Research Interests

Our principal research interest is to investigate how biological macromolecules function as molecular machines by virtue of their structural design.

Structure biology of the RNA modification processes

Our goal is to understand the enzymatic processing of the anticodon domains of the tRNAs. tRNAs are most heavily modified amongst all the RNAs that contains about 100 known natural base modifications. Extensive modifications of the 34th (wobble base) and the 37th (3' to the anticodon) positions in several tRNAs play crucial role in accurate codon recognition and reading-frame maintenance. In addition, several modified anticodons contribute to genetic code plasticity. Wobble modification defects in mitochondrial tRNAs are implicated in several disease states. Given the central role of decoding event in the cellular physiology, very little is understood about the enzymatic targeting and processing of the tRNA anticodons. Therefore, we are studying the mechanism of these processes using crystallographic and other biophysical techniques. Of special interest to us are those eukaryotic enzymes that display multi-site specificity and perform intron-dependent tRNA modifications. Furthermore, we shall explore proteomic (mass-spectrometric) approaches to identify the complete set of anticodon processing enzymes in yeast.

Nano-scale artificial protein assembly design using a novel bio-mimetic approach.
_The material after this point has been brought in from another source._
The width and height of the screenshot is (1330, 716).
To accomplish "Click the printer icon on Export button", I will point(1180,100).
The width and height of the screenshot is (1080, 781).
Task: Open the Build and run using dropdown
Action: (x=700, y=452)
Our goal is to explore a novel, bio-mimetic method to design and build nano-scale assemblies using functional protein modules as building blocks. Nano-biomaterial design is an emerging frontier of science that utilizes bio-molecules to manufacture devices with novel properties. However, precise positioning of molecules at nano-scale poses a challenge, which could be bypassed by imitating natural self-assembly processes. In order to understand the rules of the self-assembly in biological pathways, we are developing a bio-mimetic method to position a set of target protein modules in an ordered manner to form synthetic, supra-molecular assemblies. This project ties in with several frontiers of chemistry and biology, while taking advantage of the post-genomic information explosion in the area of protein sequence, structure and biological pathway databases. Success of our novel design approach will likely lead us to build artificial reaction-factories for industry and metabolic engineering purposes, biodegradable nano-vehicles for multiple drug delivery or in vivo drug synthesis in cancer therapeutics, protein arrays and other novel biomaterials.
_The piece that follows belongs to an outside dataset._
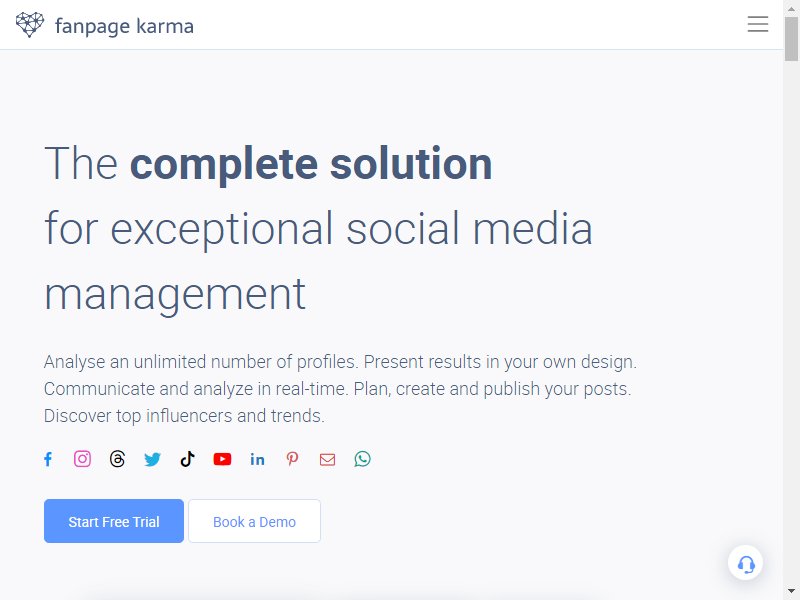Click the scrollbar up arrow
This screenshot has width=800, height=600.
click(x=791, y=8)
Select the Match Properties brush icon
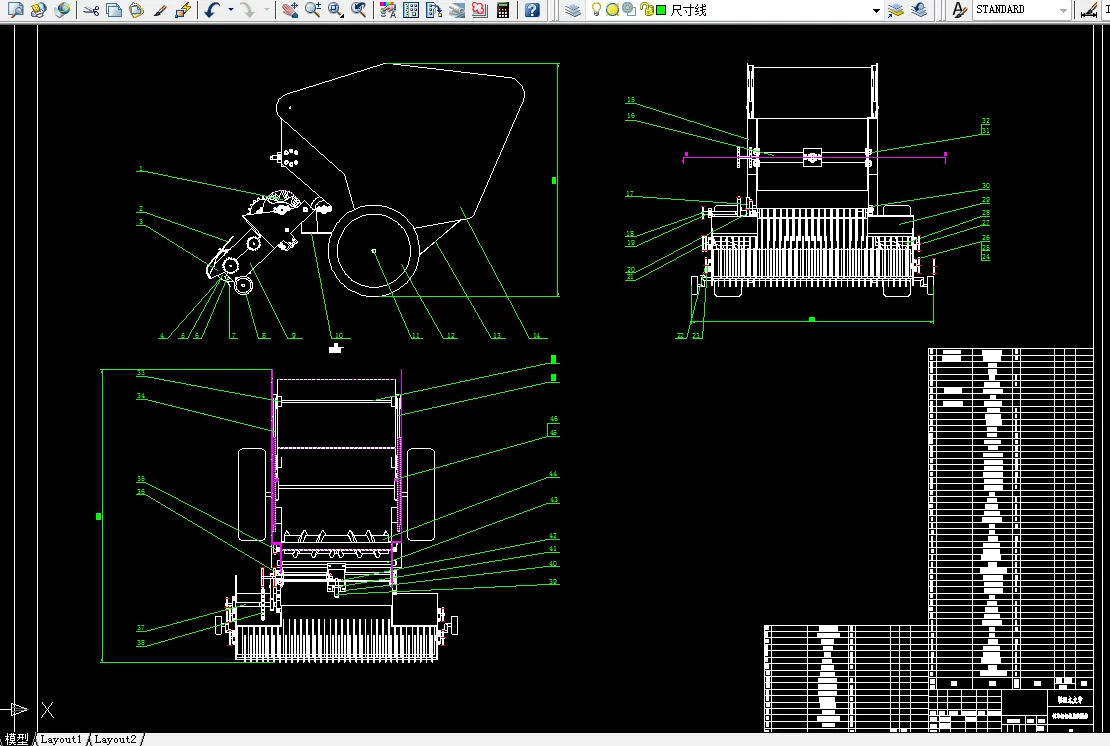 pos(160,10)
Server for stop codon read-through prediction

http://www.doe-mbi.ucla.edu/~neel/RSA.php

Selected publications

A computational method to predict genetically encoded rare amino acids in proteins.
Chaudhuri BN, Yeates TO. Genome Biol. 2005;6(9):R79.

Crystal structure of the apo forms of 55 tRNA pseudouridine synthase from Mycobacterium tuberculosis: A hinge at the base of the catalytic cleft.
Chaudhuri BN, Chan S, Perry LJ, Yeates TO. J Biol Chem. 2004

The crystal structure of the first enzyme in the pantothenate biosynthetic pathway, ketopantoate hydroxymethyltransferase, from M tuberculosis.
Chaudhuri BN, Sawaya MR, Kim CY, Waldo GS, Park MS, Terwilliger TC, Yeates TO. Structure (Camb). 2003 Jul;11(7):753-64.
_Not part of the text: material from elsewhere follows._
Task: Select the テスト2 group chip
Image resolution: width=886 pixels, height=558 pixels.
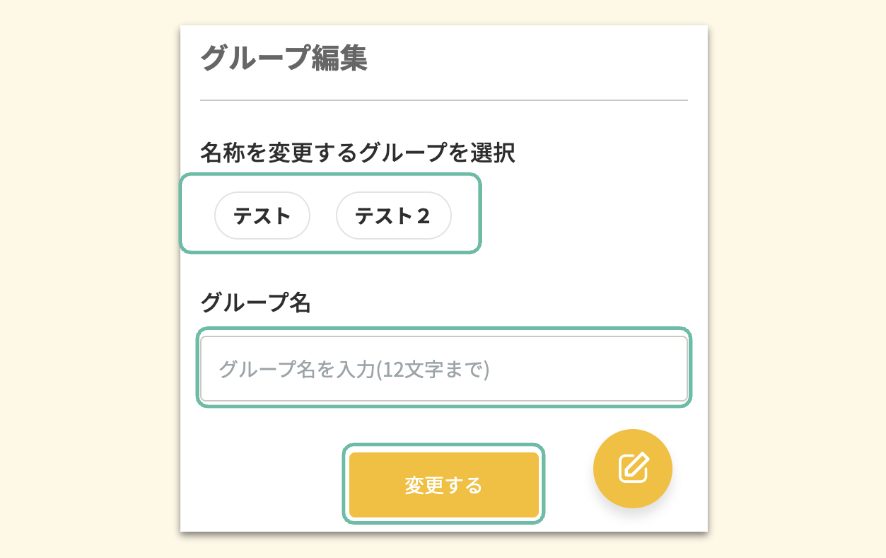Action: point(393,216)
Toward understanding the mechanism of the complex cyclization reaction catalyzed by imidazole glycerolphosphate synthase: crystal structures of a ternary complex and the free enzyme.
Chaudhuri, BN, Lange, SC., Myers, RS., Chittur, SV., Davisson, VJ. & Smith, JL. Biochemistry. 2003, 42:7003-12

Crystal Structure of Imidazole Glycerol Phosphate Synthase: A Tunnel through a (b/a)8 Barrel Joins Two Active Sites.
Chaudhuri, BN, Lange, SC., Myers, RS., Chittur, SV., Davisson, VJ. & Smith, JL. Structure (Camb). 2001, 10, 987-97.